**EXERCISE INSTRUCTIONS**
Using the records below, please work out how many lines contain "dropdown"; answer with the number alone.

___ RECORDS PROVIDED

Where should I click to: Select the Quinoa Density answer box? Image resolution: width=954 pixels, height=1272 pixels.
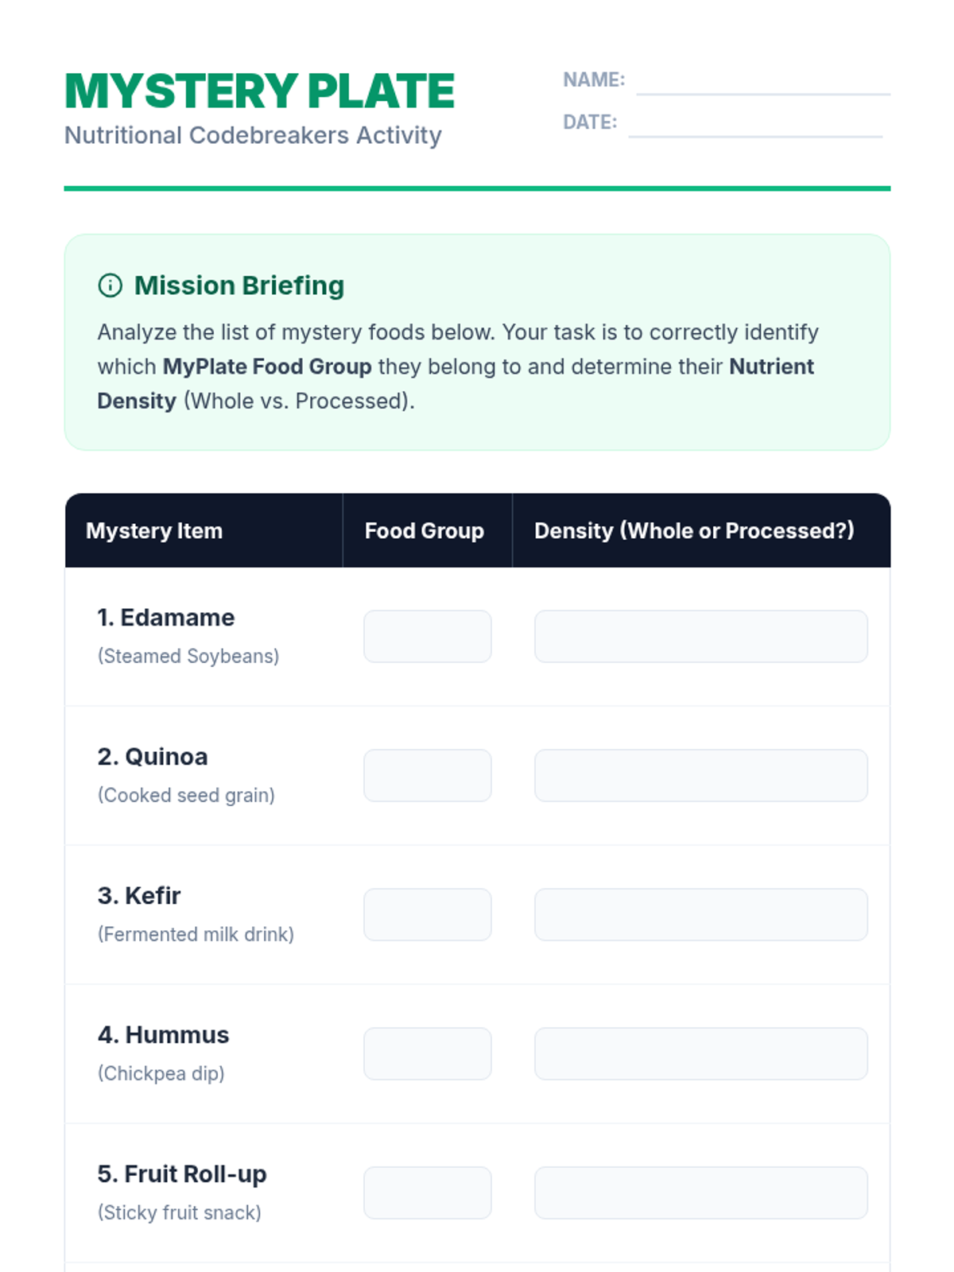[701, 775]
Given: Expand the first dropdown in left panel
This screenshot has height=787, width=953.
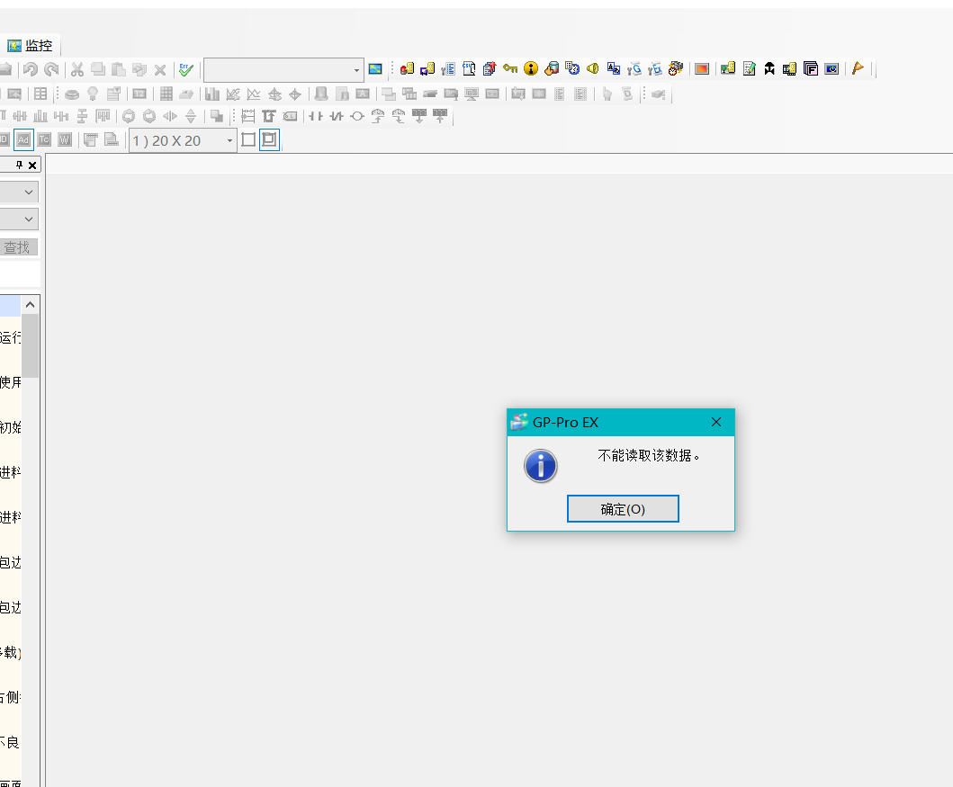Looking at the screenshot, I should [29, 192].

______
___ RECORDS PROVIDED

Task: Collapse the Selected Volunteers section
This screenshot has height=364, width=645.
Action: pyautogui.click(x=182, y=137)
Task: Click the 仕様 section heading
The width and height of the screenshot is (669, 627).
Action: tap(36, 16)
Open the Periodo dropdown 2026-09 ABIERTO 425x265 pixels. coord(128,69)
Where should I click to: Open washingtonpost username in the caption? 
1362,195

______
___ RECORDS PROVIDED

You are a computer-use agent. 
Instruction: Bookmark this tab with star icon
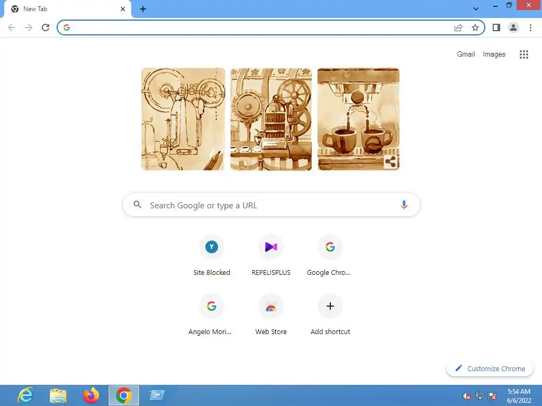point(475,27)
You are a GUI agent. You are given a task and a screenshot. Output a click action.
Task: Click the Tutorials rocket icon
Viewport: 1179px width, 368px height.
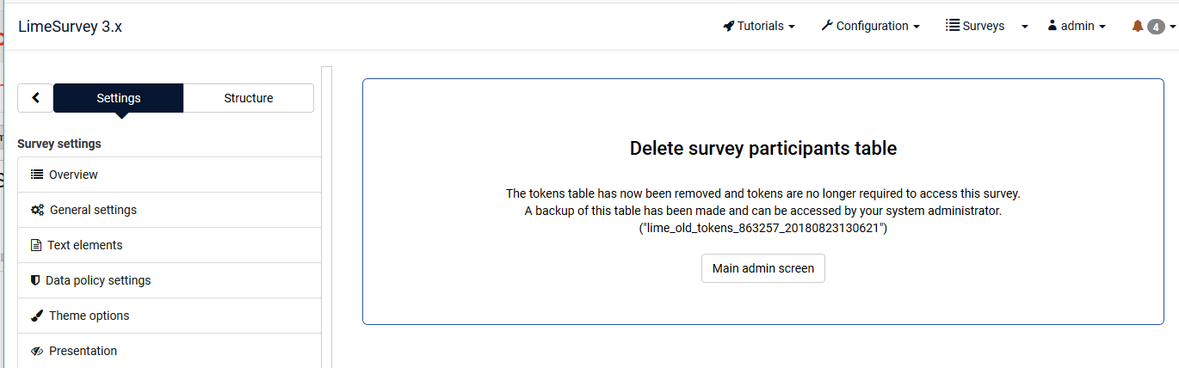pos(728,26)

______

**ANSWER BOX**
2